Kasus Haris-Fatia Bisa Gunakan Mekanisme Restorative Justice
Terbaru

Kasus Haris-Fatia Bisa Gunakan Mekanisme Restorative Justice

Sebagaimana diatur Peraturan Kejaksaan No.15 Tahun 2020 tentang Penghentian Penuntutan Berdasarkan Keadilan Restoratif.

Oleh:
Ady Thea DA
Bacaan 3 Menit
Juru BIcara Komite Nasional Pembaruan Agraria (KNPA) Dewi Kartika. Foto: Istimewa
Juru BIcara Komite Nasional Pembaruan Agraria (KNPA) Dewi Kartika. Foto: Istimewa

Penetapan Koordinator KontraS, Fatia Maulidiyanti, dan pendiri Lokataru, Haris Azhar, sebagai tersangka mendapat kecaman masyarakat terutama dari kalangan organisasi masyarakat sipil. Kedua aktivis HAM itu ditetapkan sebagai tersangka berdasarkan laporan polisi yang dilayangkan Menteri Koordinator Bidang Kemaritiman dan Investasi. Luhut Binsar Panjaitan berkaitan dengan dugaan kasus pencemaran nama baik.

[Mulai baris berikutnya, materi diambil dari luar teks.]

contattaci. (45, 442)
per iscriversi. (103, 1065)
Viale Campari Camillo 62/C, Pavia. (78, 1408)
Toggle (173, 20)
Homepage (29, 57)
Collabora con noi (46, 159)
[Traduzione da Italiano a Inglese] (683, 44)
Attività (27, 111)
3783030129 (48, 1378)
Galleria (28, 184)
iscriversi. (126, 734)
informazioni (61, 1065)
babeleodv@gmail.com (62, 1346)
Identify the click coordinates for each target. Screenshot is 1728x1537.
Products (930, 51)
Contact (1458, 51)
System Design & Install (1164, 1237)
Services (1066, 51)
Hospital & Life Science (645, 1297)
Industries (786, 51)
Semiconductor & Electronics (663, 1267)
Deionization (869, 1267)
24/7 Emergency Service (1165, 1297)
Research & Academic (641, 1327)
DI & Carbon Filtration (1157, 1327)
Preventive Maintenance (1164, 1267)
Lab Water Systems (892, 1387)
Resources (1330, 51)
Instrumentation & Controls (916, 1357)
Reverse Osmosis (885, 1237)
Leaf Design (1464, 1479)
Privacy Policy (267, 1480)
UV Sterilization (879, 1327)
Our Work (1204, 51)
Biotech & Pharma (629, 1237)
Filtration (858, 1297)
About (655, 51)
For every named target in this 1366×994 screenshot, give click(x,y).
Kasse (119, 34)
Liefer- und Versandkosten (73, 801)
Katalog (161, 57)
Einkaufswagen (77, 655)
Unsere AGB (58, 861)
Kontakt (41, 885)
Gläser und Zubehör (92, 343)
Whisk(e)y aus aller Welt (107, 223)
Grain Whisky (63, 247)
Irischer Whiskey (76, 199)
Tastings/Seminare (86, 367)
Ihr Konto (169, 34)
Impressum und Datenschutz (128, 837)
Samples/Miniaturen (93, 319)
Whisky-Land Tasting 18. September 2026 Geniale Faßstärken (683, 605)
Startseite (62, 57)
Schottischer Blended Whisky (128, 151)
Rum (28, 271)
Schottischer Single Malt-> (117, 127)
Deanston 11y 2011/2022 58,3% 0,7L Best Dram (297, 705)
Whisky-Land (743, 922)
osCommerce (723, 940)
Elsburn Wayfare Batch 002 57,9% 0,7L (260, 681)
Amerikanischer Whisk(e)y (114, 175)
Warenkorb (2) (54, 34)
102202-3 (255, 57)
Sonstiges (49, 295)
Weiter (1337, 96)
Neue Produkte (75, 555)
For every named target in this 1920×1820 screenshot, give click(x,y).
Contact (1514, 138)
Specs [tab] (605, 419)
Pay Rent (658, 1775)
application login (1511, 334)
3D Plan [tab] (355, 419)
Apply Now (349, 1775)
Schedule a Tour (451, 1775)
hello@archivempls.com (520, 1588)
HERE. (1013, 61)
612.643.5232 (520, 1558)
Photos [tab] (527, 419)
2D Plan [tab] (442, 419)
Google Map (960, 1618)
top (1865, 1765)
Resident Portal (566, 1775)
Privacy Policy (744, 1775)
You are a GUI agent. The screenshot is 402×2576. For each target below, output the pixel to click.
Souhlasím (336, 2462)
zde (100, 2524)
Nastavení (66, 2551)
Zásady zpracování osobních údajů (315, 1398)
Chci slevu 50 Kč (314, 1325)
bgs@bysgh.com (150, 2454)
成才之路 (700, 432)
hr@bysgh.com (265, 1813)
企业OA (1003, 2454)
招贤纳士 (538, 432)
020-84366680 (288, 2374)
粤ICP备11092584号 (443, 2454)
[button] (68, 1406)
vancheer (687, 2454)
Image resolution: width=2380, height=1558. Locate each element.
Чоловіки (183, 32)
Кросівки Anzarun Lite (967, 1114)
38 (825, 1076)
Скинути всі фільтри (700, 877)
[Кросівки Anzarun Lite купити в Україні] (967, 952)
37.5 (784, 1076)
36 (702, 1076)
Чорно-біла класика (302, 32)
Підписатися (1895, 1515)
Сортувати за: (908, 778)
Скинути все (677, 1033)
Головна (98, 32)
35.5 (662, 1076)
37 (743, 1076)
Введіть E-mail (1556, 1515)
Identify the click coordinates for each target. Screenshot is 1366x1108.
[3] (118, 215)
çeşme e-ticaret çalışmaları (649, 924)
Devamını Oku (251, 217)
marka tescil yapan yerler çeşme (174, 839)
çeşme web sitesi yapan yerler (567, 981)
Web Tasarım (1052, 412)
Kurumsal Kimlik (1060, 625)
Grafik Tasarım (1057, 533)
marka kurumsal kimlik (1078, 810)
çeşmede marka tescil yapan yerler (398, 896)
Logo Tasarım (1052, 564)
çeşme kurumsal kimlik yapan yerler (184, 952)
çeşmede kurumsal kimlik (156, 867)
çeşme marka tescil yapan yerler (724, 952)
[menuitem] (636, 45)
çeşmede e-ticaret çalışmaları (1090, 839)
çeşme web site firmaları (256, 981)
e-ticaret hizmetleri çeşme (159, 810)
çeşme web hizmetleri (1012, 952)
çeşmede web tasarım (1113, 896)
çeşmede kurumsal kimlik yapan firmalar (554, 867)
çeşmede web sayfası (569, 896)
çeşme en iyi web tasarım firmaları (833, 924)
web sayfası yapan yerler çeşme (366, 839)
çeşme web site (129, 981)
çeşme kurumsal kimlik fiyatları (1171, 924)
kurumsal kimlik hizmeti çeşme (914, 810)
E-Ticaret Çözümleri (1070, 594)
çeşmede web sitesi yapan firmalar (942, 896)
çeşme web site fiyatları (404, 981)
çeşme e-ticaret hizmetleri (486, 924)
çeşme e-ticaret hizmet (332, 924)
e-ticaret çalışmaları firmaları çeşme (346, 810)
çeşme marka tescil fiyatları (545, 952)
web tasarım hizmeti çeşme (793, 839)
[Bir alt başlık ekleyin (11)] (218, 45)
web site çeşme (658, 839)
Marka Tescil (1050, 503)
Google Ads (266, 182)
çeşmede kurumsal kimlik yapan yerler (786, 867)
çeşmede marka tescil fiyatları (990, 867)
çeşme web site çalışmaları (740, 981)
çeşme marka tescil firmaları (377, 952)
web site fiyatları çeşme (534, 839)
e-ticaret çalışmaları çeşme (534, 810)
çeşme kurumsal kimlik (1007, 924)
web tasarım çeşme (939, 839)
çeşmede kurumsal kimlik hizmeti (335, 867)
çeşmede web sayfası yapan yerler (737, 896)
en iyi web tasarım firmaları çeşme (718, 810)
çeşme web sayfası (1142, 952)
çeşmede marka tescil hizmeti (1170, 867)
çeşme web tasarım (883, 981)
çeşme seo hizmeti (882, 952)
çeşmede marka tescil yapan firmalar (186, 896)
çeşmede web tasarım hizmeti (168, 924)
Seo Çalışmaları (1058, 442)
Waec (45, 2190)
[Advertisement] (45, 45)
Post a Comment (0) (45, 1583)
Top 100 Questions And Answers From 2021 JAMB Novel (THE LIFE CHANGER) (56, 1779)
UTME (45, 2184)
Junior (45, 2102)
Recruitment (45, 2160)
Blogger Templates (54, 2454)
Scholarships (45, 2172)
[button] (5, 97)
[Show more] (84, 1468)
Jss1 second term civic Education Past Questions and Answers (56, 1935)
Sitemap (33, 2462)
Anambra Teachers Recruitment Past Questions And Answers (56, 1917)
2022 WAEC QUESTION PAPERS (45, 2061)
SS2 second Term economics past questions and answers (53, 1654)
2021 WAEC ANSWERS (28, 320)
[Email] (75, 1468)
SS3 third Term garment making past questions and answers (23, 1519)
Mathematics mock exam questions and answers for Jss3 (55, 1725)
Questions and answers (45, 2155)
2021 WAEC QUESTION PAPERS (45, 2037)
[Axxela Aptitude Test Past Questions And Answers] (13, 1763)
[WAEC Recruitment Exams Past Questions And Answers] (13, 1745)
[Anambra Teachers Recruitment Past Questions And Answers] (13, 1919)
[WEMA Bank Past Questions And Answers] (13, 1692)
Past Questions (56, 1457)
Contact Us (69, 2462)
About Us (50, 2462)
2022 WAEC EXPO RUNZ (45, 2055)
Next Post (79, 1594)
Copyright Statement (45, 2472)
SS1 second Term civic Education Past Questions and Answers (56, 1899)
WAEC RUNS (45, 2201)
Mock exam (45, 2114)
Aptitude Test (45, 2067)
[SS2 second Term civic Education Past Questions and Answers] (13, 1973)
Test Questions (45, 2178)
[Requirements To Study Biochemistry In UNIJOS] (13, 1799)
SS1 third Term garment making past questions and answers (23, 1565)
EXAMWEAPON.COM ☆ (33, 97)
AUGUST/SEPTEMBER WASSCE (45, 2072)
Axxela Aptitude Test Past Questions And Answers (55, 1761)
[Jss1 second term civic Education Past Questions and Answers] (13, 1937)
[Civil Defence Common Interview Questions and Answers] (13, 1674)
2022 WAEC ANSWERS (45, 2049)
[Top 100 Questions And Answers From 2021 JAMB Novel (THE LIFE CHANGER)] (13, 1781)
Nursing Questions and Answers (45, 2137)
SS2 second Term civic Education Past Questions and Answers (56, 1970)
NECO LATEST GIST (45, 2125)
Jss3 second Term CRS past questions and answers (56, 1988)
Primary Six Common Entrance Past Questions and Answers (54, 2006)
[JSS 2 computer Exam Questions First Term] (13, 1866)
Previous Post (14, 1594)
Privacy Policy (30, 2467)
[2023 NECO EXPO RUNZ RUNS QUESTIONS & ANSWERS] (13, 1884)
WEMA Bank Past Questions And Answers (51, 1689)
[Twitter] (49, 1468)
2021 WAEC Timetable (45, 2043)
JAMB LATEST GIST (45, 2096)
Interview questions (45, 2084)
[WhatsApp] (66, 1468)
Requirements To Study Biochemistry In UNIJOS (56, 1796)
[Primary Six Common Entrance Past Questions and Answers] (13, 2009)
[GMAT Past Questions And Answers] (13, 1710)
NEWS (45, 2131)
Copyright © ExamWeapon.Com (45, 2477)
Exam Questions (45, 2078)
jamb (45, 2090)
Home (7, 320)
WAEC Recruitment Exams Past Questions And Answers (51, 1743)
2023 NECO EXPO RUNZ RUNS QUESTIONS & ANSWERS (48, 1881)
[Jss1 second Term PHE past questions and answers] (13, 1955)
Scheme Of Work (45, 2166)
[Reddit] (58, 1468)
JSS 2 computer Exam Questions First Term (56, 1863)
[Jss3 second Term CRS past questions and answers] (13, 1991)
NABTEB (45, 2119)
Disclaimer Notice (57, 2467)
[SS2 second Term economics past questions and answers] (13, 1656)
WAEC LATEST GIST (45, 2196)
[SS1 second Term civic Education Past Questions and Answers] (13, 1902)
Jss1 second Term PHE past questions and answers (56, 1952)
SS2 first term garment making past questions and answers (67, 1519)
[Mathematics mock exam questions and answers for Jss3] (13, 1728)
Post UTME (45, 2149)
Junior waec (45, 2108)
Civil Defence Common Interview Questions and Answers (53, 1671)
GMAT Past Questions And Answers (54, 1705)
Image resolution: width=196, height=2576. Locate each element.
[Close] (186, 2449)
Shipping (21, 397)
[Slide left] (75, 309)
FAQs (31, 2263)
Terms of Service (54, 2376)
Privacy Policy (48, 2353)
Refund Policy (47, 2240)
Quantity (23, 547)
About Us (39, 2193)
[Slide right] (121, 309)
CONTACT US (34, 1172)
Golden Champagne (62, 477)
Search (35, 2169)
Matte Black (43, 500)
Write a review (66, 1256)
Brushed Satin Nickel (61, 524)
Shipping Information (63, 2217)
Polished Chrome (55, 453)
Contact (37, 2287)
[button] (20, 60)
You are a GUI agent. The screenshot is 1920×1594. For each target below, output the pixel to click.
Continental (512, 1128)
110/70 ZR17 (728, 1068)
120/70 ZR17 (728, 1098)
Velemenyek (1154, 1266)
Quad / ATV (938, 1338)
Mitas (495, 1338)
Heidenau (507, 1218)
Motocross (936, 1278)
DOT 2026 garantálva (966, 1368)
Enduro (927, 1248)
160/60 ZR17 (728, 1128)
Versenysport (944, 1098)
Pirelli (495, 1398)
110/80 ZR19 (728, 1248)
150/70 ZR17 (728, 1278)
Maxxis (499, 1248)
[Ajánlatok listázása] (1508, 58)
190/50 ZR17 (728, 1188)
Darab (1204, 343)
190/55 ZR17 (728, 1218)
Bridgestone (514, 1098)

Komite Nasional Pembaruan Agraria (KNPA) yang terdiri dari berbagai organisasi seperti Konsorsium Pembaruan Agraria (KPA), AMAN, WALHI, Solidaritas Perempuan, Aliansi Petani Indonesia, Serikat Petani Indonesia, dan IHCS menilai penetapan tersangka itu menambah panjang daftar aktivis HAM yang dikriminalisasi.

Sekjen KPA sekaligus Juru Bicara KNPA, Dewi Kartika, mengatakan 6 tahun terakhir sedikitnya terjadi 1.587 kasus kriminalisasi terhadap masyarakat sipil yang menyampaikan kritik. Korban kriminalisasi itu mulai dari petani, masyarakat hukum adat, dan nelayan dalam kasus terkait agraria dan sumber daya alam.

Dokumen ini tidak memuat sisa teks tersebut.